California is known for its beautiful coastline, where the Pacific Ocean meets sandy beaches and rugged cliffs. While many scientists have studied the land or the ocean independently, less is known about the nexus of the two.
Now with the help of a $750,000 award from NASA, civil and environmental engineering Professor Erin Hestir (below) and her postdoctoral scholar Dulcinea Avouris will be studying this over the next three years along with civil and environmental engineering Professor Tom Harmon.
The project, titled “Wildfire Impacts on Watershed Transport of Carbon to Coasts,” will examine how wildfires alter changes in carbon and sediment along California’s coastline and how these changes impact kelp forests and coastal productivity. The study will examine changes from 2000 to 2020, a period in which historic wildfires have occurred.
The award is part of NASA’s Minority University Research and Education Project (MUREP) with a special focus on ocean biology and biogeochemistry. Ten grants were awarded to universities for projects that support NASA’s mission in seeking a better understanding of the ocean’s role in the Earth system. More than $6.6 million will be distributed to these institutions over the course of a three-year period.
“Satellite data from NASA has recently revealed the threats that climate change and marine heatwaves have on our kelp ecosystems. However, little is known about how other climate-induced events like California’s record-breaking ‘megafires’ will affect our coasts,” Hestir said. “This funding from NASA will help us fill a missing piece in our ability to predict what will happen to our coasts as our climate continues to warm.”

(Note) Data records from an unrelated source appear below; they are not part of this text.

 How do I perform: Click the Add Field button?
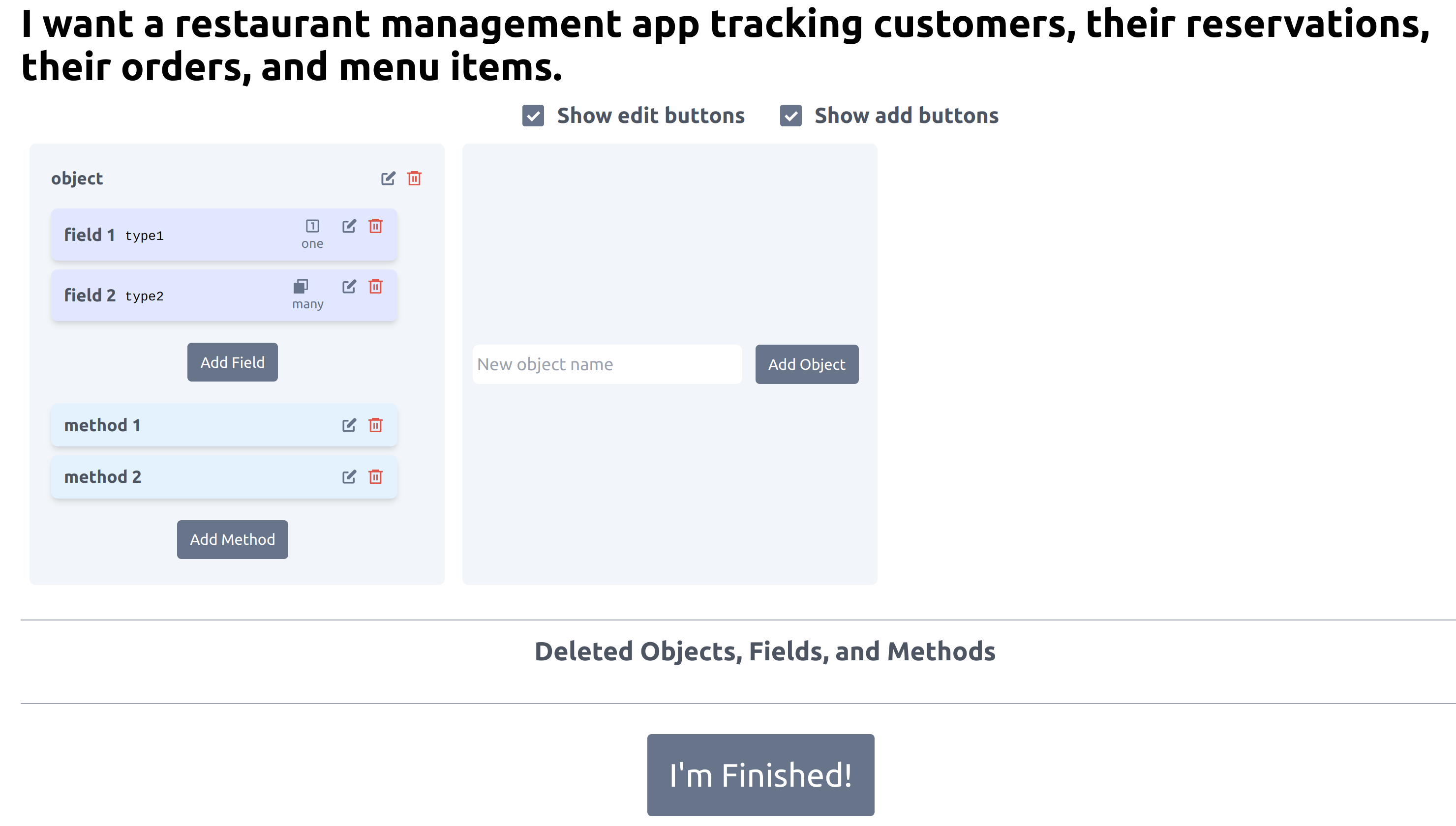click(233, 362)
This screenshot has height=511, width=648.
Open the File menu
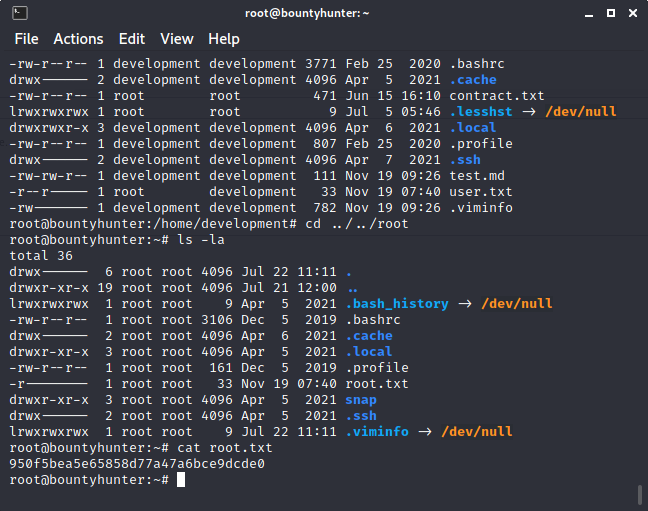(26, 39)
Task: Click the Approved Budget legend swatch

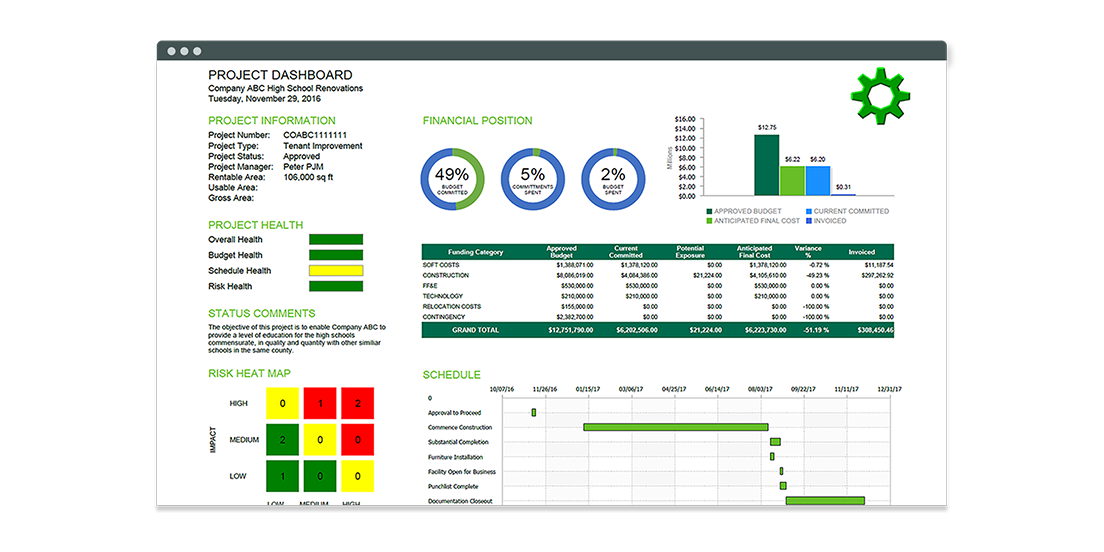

Avouris (left) played an integral role in the proposal and will work on the project with Hestir. It was the first large proposal she helped write, and the first one that was funded, which felt like a milestone, she said.
One benefit of the study is that historical data is freely available, archived in many databases including one of NASA’s. This means, Hestir and Avouris can plot historical changes by combining two approaches: watershed modeling — which often stops at the mouth of the river and is a helpful tool to understand what leaves a watershed — and remote sensing, which they will use to analyze the transition from water to land.
“Terrestrial carbon input to the coastal ocean is not well understood, in part because the transition zone from land to water can be challenging to study,” Avouris said. “I am the lead for the remote sensing portion of this project. I will be using data from various satellite-based sensors to assess the severity and extent of wildfires, and to quantify organic carbon and turbidity in coastal waters. I will also be using remote sensing products that map kelp forests from our collaborators to calculate change metrics over the study period.”
Training diverse future scientists with the skills to enter the NASA workforce is a driving principle behind the funding. The project will provide NASA-unique research experiences and internships at the Jet Propulsion Lab to UC Merced undergraduate students to help create the next generation of scientists and engineers.
“UC Merced is well suited for this, with such a range of undergrads and grad students,” Avouris said. “I am looking forward to being a part of that effort — both in learning to be a better mentor, as well as mentoring the next generation of scientists.”
Hestir and Avouris credit a host of fellow female Bobcats for making their proposal successful. They worked with Leigh Bernacchi of the Center for Information Technology Research in the Interest of Society (CITRIS) as well as Kelly Bolcavage and Sarah Naumes in the Office of Research and Development for proposal development support. Joyce Yowell and Patricia Nunes of the Sponsored Projects Office also helped with proposal material and submission.